Stored data entries:
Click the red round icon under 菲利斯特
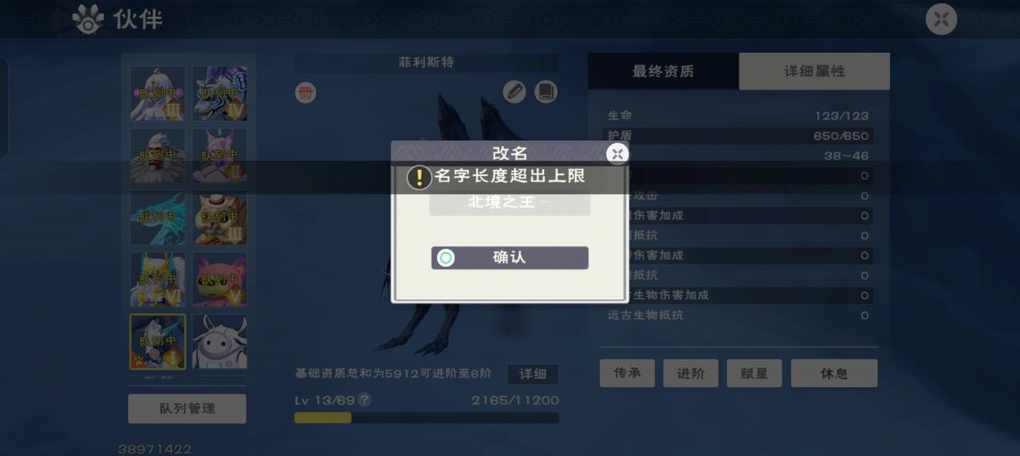 coord(306,92)
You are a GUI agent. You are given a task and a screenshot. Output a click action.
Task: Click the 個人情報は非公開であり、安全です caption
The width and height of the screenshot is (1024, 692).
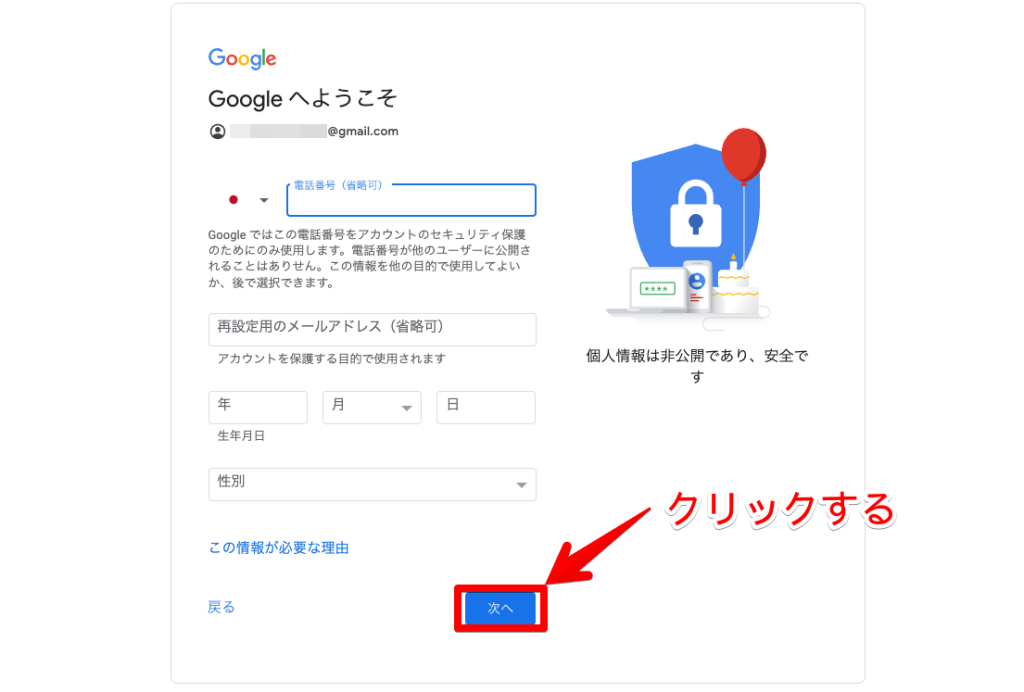[x=697, y=366]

DIRECTIONS FOR THIS TASK
Repeat the data exactly, excluding the pictures.

ANSWER AREA
Click the red round icon under 菲利斯特
 coord(306,92)
You are a GUI agent. You are given a task and a screenshot. Output a click action.
Task: Click the 個人情報は非公開であり、安全です caption
The width and height of the screenshot is (1024, 692).
[x=697, y=366]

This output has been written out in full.